Data security seems to make headlines nearly every week, but last Friday, a new player entered the ring. The Federal Communications Commission (“FCC”) took its first foray into the regulation of data security, an area that has been dominated by the Federal Trade Commission. In its 3-2 vote, the FCC did not tread lightly – it assessed a $10 million fine on two telecommunications companies for failing to adequately safeguard customers’ personal information.
The companies, TerraCom, Inc. and YourTel America, Inc., provide telecommunications services to qualifying low-income consumers for a reduced charge. The FCC found that the companies collected the names, addresses, Social Security numbers, driver’s licenses, and other personal information of over 300,000 consumers. The data was stored on Internet servers without password protection or encryption, allowing public access to the data through Internet search engines. This, the FCC found, exposed consumers to “an unacceptable risk of identity theft.”

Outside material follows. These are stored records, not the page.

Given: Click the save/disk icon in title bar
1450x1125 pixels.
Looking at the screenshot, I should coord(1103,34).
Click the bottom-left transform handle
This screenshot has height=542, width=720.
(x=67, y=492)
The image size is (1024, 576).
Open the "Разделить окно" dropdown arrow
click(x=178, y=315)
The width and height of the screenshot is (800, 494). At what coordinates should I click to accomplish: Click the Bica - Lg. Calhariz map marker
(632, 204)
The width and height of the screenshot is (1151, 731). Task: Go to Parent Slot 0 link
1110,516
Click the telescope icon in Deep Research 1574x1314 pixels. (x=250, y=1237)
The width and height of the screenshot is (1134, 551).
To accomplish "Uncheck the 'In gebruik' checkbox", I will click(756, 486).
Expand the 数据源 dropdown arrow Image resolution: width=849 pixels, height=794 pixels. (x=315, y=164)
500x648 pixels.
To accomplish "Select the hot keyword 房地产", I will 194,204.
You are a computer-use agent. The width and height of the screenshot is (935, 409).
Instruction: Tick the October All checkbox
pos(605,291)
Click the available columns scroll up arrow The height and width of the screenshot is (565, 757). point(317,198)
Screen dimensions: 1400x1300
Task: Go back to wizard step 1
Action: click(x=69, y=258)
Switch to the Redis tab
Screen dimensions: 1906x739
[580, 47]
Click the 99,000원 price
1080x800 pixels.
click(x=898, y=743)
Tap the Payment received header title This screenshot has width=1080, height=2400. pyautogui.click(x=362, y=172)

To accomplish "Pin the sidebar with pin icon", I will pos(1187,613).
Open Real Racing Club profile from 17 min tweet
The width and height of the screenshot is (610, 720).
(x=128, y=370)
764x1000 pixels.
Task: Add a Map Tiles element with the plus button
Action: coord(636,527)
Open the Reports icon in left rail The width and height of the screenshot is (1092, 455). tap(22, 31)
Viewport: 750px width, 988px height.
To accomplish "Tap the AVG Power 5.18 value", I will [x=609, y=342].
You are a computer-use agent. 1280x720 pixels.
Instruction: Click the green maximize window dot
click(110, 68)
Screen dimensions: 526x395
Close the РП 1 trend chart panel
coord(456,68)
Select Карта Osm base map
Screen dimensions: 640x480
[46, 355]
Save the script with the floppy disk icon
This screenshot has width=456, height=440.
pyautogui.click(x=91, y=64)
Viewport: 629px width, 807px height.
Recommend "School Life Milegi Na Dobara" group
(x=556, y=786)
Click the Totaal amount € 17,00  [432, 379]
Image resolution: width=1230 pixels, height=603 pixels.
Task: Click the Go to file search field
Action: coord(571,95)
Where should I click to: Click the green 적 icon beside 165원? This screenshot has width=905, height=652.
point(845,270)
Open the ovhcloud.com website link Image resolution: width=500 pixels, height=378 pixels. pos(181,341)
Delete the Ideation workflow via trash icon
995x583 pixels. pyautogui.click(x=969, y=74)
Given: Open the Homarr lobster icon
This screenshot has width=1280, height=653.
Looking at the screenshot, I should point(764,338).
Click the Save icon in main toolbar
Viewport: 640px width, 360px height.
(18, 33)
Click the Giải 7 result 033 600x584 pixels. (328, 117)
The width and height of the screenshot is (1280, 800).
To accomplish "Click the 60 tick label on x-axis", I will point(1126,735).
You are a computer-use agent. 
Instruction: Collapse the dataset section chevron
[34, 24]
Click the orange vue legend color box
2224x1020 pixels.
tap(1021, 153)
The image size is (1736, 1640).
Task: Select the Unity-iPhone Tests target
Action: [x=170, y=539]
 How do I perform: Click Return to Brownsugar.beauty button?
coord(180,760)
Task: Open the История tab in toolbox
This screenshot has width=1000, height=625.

The FCC charged the companies with violation of Section 222(a) of the Communications Act, which it interpreted to impose a duty on telecommunications carriers to protect customers’ “private information that customers have an interest in protecting from public exposure,” whether for economic or personal reasons. Additionally, the companies were charged with violation of Section 201(b), which requires carriers to treat such information in a “just and reasonable” manner.
The companies were determined to have violated Sections 201(b) and 222(a) by failing to employ “even the most basic and readily available technologies and securities features.” The companies further violated Section 201(b), the FCC found, by misrepresenting in their privacy policies and statements on their websites that they employ reasonable and updated security measures, and by failing to notify all of the affected customers of the data breach.
Commissioners Ajit Pai and Michael O’Rielly dissented, arguing that, among other things, the FCC had not before interpreted the Communications Act to impose an enforceable duty to employ data security measures and notify customers in the event of a breach. Though now that the FCC has so-interpreted the Act, we can expect the FCC to keep its eye on data security.
The FCC made clear that protection of consumer information is “a fundamental obligation of all telecommunications carriers.” Friday’s decision also makes clear that the FCC will enforce notification duties in the event of a breach, and will look closely at carriers’ privacy policies and online statements regarding data security.